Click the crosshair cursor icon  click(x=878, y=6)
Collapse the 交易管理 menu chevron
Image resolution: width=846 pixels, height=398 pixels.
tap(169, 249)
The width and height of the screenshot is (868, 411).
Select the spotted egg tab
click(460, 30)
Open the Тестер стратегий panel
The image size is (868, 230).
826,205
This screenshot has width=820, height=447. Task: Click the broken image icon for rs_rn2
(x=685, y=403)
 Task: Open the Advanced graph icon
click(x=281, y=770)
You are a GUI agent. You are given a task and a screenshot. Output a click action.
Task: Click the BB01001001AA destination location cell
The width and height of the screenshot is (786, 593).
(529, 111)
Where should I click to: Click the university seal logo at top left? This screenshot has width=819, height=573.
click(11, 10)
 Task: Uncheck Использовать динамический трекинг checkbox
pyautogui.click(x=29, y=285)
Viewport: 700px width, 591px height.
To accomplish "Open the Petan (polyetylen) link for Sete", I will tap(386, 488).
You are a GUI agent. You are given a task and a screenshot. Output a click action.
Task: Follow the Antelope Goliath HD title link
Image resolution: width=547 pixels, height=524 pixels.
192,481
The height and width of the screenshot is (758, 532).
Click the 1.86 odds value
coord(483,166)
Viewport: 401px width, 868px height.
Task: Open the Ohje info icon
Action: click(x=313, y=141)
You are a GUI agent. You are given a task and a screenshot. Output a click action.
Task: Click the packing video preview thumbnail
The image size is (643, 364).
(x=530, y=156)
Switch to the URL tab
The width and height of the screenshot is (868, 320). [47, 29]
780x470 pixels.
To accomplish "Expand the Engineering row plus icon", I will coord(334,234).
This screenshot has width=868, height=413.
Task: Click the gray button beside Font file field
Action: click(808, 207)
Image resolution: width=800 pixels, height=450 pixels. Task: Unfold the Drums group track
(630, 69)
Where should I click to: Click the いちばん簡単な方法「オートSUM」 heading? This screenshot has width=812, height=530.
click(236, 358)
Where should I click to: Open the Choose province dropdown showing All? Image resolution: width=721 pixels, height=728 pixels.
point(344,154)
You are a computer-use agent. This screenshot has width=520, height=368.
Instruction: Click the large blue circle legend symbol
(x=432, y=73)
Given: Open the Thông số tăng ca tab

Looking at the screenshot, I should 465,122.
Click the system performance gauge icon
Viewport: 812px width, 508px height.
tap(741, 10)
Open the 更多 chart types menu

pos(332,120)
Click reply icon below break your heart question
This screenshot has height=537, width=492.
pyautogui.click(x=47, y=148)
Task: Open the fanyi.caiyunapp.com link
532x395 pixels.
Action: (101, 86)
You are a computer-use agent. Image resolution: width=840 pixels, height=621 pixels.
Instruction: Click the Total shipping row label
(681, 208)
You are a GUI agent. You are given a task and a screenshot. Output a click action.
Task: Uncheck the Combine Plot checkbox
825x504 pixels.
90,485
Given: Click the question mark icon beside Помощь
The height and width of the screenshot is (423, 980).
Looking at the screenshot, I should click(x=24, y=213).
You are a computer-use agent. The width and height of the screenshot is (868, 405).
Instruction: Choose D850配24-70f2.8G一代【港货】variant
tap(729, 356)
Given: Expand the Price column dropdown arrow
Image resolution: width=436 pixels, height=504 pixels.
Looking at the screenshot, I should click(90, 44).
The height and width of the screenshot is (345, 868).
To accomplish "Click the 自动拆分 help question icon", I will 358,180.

◆ What is expected:
Set down exactly the lines from the one that contains "Instruction: Click the large" to the final line above, both included, and nothing more.

◆ Output below:
Instruction: Click the large blue circle legend symbol
(x=432, y=73)
Given: Open the Thông số tăng ca tab

Looking at the screenshot, I should 465,122.
Click the system performance gauge icon
Viewport: 812px width, 508px height.
tap(741, 10)
Open the 更多 chart types menu

pos(332,120)
Click reply icon below break your heart question
This screenshot has height=537, width=492.
pyautogui.click(x=47, y=148)
Task: Open the fanyi.caiyunapp.com link
532x395 pixels.
Action: (101, 86)
You are a computer-use agent. Image resolution: width=840 pixels, height=621 pixels.
Instruction: Click the Total shipping row label
(681, 208)
You are a GUI agent. You are given a task and a screenshot. Output a click action.
Task: Uncheck the Combine Plot checkbox
825x504 pixels.
90,485
Given: Click the question mark icon beside Помощь
The height and width of the screenshot is (423, 980).
Looking at the screenshot, I should click(x=24, y=213).
You are a computer-use agent. The width and height of the screenshot is (868, 405).
Instruction: Choose D850配24-70f2.8G一代【港货】variant
tap(729, 356)
Given: Expand the Price column dropdown arrow
Image resolution: width=436 pixels, height=504 pixels.
Looking at the screenshot, I should click(90, 44).
The height and width of the screenshot is (345, 868).
To accomplish "Click the 自动拆分 help question icon", I will 358,180.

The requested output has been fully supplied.